Note: If all params are default, serializes to just the class string:

PLSRegression()  # All defaults

Serializes to:

"sklearn.cross_decomposition._pls.PLSRegression"

Hash: Based on class + non-default params.


2. Model - Dict with Name

Syntax: Dict with model and name keys.

pipeline = [
    {
        "model": PLSRegression(n_components=10),
        "name": "PLS_10_components"
    }
]

Serializes to:

{
    "name": "PLS_10_components",
    "model": {
        "class": "sklearn.cross_decomposition._pls.PLSRegression",
        "params": {
            "n_components": 10
        }
    }
}

Purpose: Custom naming for tracking specific models in results.

Hash behavior: The name field affects the hash because it’s part of the step configuration. This means:

# These produce DIFFERENT hashes:
{"model": PLSRegression(n_components=10), "name": "Model_A"}
{"model": PLSRegression(n_components=10), "name": "Model_B"}

Even though the model is identical, different names create different pipeline variants (useful for comparing the same model with different training strategies).

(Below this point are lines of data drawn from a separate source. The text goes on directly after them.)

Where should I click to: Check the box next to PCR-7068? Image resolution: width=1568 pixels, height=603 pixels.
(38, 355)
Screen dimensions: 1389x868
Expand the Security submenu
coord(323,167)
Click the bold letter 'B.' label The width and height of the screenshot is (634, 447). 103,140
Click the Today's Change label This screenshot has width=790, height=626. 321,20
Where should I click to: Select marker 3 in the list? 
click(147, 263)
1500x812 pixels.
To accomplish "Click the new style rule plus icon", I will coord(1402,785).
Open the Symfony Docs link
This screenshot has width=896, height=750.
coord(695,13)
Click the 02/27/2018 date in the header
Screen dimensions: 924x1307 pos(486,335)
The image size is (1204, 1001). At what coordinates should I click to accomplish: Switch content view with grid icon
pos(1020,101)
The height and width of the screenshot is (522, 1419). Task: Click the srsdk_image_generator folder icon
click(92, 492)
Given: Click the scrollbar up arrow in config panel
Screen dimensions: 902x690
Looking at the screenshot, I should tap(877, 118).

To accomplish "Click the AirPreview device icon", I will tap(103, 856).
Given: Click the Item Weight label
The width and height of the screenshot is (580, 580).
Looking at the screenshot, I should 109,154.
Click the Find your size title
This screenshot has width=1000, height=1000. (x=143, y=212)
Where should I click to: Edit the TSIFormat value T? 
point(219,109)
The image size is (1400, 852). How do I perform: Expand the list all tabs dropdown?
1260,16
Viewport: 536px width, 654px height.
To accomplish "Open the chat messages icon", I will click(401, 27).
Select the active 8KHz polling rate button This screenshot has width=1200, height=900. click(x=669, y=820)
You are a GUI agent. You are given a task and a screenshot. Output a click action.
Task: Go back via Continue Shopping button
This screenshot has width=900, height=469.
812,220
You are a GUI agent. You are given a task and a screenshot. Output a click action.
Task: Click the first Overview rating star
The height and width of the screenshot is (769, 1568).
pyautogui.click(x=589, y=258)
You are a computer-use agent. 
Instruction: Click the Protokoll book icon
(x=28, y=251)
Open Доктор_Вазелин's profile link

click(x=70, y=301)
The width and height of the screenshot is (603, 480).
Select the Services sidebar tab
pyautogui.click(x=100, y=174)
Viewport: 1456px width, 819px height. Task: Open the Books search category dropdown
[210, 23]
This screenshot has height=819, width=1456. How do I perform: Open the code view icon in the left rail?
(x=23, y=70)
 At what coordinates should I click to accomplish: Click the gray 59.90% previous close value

3. Model - Dict with Class and Params

Syntax: Nested dict structure.

pipeline = [
    {
        "model": {
            "class": "sklearn.cross_decomposition.PLSRegression",
            "params": {
                "n_components": 10
            }
        }
    }
]

Serializes to:

{
    "model": {
        "class": "sklearn.cross_decomposition._pls.PLSRegression",
        "params": {
            "n_components": 10
        }
    }
}

With defaults only:

pipeline = [
    {
        "model": {
            "class": "sklearn.cross_decomposition.PLSRegression"
        }
    }
]

Serializes to:

{
    "model": "sklearn.cross_decomposition._pls.PLSRegression"
}

Hash: Based on model class + non-default params.


4. Model - Function (Neural Network)

Syntax: Pass a function that returns a model.

from nirs4all.operators.models.tensorflow.nicon import nicon

pipeline = [
    nicon  # Function that builds a TensorFlow model
]

Serializes to:

{
    "function": "nirs4all.operators.models.cirad_tf.nicon"
}

5. Model - String File Path

Syntax: Path to saved model file.

pipeline = [
    "My_awesome_model.pkl",           # Scikit-learn model
    "My_awesome_tf_model.keras",      # TensorFlow/Keras model
    "my_model.pth"                    # PyTorch model
]

Behavior: Loads model from disk (framework detected by extension).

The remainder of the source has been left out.